It was interesting because I worked a Steamoji which was a STEM kids education startup. The email was very realistic but it said “im a reporter who would love to talk to you about Steamoji and your steam cleaning products” which immediately gave it away.
Discussion
Hilarious.
I just asked Bars to write me an email about my Coinbase account being hacked and it's accurate as hell.
We're going to see upticks in scams for sure.
Maybe, maybe not. GPT has been around for years now and from a threat hunting perspective, I'm not seeing anything new and unique or that makes me think the email apocalypse is upon us.
Ecash fixes this.
Ecash > LN for this because of the online requirement. You can just insert ecash into a header or some other metadata location.
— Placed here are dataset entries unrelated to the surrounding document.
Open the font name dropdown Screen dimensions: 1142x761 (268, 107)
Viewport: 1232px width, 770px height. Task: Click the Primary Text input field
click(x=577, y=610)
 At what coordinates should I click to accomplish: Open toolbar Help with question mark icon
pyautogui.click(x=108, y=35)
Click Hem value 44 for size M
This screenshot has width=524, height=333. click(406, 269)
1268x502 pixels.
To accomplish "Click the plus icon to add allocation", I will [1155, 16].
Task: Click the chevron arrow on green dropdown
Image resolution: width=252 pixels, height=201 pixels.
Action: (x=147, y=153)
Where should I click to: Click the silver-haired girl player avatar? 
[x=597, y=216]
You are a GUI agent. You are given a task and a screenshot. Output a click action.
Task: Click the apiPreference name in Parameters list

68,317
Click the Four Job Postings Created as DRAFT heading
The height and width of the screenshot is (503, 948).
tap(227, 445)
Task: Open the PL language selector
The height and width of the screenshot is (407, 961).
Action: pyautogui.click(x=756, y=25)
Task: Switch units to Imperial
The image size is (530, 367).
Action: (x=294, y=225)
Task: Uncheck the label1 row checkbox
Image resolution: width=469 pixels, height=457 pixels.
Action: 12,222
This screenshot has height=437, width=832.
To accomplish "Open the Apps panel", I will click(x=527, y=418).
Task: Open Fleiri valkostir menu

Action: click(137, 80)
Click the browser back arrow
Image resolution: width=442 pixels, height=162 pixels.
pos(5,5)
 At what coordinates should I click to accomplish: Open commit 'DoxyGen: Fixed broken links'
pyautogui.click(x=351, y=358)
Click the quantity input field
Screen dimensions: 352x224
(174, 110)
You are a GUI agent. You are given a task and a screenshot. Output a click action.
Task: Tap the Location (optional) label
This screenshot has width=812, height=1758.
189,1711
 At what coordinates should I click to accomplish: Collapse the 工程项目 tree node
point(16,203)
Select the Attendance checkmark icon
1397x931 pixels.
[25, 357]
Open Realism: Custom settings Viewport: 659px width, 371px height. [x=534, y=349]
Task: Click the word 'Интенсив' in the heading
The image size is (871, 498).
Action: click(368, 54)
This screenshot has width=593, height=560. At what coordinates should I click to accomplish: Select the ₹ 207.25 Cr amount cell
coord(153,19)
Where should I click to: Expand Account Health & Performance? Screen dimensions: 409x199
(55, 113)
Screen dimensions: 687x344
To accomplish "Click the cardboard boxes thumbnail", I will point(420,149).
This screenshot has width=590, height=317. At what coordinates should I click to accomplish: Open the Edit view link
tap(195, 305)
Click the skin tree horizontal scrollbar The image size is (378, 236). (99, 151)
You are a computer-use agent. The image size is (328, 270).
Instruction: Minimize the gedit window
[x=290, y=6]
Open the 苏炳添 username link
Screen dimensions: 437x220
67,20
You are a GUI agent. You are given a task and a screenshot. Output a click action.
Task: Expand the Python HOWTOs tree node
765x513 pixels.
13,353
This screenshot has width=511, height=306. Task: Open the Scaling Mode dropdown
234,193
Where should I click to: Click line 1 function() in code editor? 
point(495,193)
Hmm… interesting idea. I think you may be right
This would be trivial with LN to be honest.
Nothing in LN is trivial.
You're absolutely right, this POC took me 15 minutes longer than I expected. 🤣
from ecdsa import SigningKey, VerifyingKey
import smtplib
from email.mime.text import MIMEText
import lnd_grpc
import imaplib
import email
# Initialize Lightning Network client (Assumes LND is running)
lnd_client = lnd_grpc.Client()
# Generate ECDSA keys for sender and receiver
sk = SigningKey.generate() # Sender's private key
vk = sk.get_verifying_key() # Sender's public key
# Step 1: Initiate Lightning Network Payment
payment_request = lnd_client.add_invoice(value=10)
pending_payment = lnd_client.send_payment(payment_request)
# Step 2: Generate Cryptographic Signature
email_content = "Hello, this is a test email."
signature = sk.sign(email_content.encode())
# Step 3: Send Email with Signature
server = smtplib.SMTP('smtp.example.com', 587)
server.starttls()
server.login("sender@example.com", "password")
msg = MIMEText(email_content)
msg['Subject'] = 'Test Email'
msg['From'] = 'sender@example.com'
msg['To'] = 'receiver@example.com'
msg['X-Crypto-Signature'] = signature.hex()
server.send_message(msg)
server.quit()
# Receiver's Email Verification
mail = imaplib.IMAP4_SSL('imap.example.com')
mail.login('receiver@example.com', 'password')
mail.select('inbox')
status, messages = mail.search(None, 'ALL')
email_ids = messages[0].split()
latest_email_id = email_ids[-1]
status, msg_data = mail.fetch(latest_email_id, '(RFC822)')
raw_email = msg_data[0][1]
received_email = email.message_from_bytes(raw_email)
received_signature = received_email['X-Crypto-Signature']
received_content = received_email.get_payload()
# Verify the signature
if vk.verify(bytes.fromhex(received_signature), received_content.encode()):
print("Email is verified.")
# Uncomment to settle the Lightning Network payment
# lnd_client.settle_payment(pending_payment)
else:
print("Email verification failed.")
Now run and manage the code. Don’t forget liquidity and uptime. And you should get a watchtower too.